Over the past week, the results of other BCS bowls have brought to the forefront a number of questions for those who operate college football's grandest stage, including how effectively the current system determines its champion and how fairly berths in the most lucrative postseason games are awarded. All of the concerns can be summed up thusly: Has it gotten so bad that something's actually going to change?

The BCS has been nearly synonymous with controversy since its inception in the fall of 1998, with critics saying it puts too much power and money in the hands of major conferences and bowl commissioners. But this season's confounding circumstances have for the first time led influential outside voices -- including a state attorney general threatening a lawsuit and President-elect Barack Obama suggesting the future use of some political muscle -- to speak out about changing the system.

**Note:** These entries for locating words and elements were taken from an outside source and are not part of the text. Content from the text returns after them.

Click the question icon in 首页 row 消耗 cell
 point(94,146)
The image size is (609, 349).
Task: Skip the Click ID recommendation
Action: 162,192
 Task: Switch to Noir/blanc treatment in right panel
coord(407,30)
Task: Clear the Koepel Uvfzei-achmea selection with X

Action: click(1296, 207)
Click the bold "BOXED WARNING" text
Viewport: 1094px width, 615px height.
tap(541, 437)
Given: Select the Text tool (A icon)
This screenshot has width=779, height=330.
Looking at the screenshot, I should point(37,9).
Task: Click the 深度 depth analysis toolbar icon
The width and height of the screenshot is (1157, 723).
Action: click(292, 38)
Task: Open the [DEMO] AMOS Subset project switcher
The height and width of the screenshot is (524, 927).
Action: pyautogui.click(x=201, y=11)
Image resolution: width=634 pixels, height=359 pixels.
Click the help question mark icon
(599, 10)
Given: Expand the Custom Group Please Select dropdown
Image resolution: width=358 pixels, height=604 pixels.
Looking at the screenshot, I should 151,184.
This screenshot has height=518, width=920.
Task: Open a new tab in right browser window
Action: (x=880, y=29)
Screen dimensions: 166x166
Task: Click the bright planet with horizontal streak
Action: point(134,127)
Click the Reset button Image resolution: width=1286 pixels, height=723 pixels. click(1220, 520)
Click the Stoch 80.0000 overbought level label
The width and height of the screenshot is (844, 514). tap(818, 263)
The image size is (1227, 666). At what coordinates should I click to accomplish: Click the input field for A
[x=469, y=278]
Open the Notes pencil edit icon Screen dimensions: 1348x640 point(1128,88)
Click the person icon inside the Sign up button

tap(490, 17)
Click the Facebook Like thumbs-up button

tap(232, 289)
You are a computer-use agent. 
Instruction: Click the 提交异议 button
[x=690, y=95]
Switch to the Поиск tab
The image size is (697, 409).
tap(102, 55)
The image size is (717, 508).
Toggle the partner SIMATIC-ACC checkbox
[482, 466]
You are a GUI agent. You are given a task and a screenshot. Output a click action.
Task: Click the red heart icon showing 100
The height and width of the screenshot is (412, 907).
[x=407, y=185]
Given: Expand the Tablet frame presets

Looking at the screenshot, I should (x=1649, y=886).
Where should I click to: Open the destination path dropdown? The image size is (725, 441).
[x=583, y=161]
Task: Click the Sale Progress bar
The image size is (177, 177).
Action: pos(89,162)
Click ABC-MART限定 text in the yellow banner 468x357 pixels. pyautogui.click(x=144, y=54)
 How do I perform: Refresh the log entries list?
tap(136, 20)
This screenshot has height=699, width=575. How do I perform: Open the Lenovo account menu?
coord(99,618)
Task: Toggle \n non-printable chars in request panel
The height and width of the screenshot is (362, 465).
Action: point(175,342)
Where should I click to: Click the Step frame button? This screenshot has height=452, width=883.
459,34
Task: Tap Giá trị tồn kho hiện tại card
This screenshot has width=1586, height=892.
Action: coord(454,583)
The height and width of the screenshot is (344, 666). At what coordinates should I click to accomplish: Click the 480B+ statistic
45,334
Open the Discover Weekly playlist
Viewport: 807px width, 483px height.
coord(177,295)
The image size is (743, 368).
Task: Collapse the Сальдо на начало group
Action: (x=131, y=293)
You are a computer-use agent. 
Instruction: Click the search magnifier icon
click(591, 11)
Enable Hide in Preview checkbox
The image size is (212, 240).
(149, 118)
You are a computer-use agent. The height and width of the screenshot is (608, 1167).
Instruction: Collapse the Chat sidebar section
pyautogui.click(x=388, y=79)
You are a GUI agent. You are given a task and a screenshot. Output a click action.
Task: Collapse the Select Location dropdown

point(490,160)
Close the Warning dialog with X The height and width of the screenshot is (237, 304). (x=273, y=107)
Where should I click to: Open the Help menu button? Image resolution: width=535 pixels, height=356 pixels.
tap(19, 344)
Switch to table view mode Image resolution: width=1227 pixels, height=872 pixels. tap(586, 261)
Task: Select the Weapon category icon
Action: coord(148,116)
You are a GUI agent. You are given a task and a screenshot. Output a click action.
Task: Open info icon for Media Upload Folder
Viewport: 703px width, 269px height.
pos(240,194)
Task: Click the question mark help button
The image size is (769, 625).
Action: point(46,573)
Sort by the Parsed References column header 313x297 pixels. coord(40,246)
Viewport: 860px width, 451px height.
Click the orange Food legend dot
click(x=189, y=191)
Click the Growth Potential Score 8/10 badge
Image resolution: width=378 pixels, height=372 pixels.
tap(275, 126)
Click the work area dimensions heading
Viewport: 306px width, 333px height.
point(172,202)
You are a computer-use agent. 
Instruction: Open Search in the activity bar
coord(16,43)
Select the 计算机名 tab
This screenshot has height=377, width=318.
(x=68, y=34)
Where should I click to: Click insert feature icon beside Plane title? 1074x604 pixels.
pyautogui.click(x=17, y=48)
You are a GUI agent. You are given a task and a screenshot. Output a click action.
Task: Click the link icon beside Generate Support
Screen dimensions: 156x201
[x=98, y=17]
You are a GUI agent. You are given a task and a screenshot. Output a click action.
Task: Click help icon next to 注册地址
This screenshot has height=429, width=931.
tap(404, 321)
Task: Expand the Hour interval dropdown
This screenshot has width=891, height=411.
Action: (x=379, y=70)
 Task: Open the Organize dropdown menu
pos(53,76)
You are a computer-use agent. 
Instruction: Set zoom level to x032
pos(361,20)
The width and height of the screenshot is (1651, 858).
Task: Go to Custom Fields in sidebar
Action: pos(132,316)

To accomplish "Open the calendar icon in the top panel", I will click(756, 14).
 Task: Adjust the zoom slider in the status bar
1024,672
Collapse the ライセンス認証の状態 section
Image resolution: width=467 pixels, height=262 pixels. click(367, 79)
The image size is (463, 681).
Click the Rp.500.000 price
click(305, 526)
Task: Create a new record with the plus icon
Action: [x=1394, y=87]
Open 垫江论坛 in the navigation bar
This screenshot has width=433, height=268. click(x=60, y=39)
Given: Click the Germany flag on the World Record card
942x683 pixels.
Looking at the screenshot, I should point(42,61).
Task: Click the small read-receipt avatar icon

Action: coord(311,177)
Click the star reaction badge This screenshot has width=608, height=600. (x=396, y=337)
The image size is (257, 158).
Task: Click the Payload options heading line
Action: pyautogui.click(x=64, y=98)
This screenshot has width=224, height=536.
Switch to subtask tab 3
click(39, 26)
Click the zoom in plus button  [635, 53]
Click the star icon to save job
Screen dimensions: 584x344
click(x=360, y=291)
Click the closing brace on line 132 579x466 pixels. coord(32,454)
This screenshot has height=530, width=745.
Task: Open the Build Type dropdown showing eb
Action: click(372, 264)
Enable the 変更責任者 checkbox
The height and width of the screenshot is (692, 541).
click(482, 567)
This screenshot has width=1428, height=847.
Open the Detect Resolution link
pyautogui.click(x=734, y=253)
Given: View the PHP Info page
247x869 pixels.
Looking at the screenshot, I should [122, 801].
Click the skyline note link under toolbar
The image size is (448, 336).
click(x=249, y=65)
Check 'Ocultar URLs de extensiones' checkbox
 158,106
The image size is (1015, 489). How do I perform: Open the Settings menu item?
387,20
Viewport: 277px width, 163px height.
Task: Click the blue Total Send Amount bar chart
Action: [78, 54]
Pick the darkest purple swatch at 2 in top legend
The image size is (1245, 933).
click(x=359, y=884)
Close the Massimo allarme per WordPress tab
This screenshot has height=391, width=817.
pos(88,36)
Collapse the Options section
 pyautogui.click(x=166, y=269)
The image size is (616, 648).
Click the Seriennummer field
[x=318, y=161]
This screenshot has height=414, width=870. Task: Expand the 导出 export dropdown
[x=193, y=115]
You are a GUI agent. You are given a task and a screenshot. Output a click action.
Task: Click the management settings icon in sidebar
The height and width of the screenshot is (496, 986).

Four teams will be able to make legitimate claims to being No. 1 in the country after tonight's contest in Miami has concluded. Texas (12-1 and No. 3 in the BCS ratings) merely managed to escape its BCS bowl date with a last-minute win over Ohio State, but Southern California (12-1; No. 5) and Utah (13-0; No. 6) tallied emphatic victories in their respective BCS bowls, which only increased the murkiness surrounding who should be No. 1.

In the end, there might be more than one answer. The BCS determines the two teams that will compete for its championship through a formula that equally weights the coaches' poll; the Harris Interactive poll of former players, former coaches, administrators and others; and an average of six computer ratings. The Associated Press poll, which consists of 65 writers and broadcasters from across the country, is free to crown its own champion.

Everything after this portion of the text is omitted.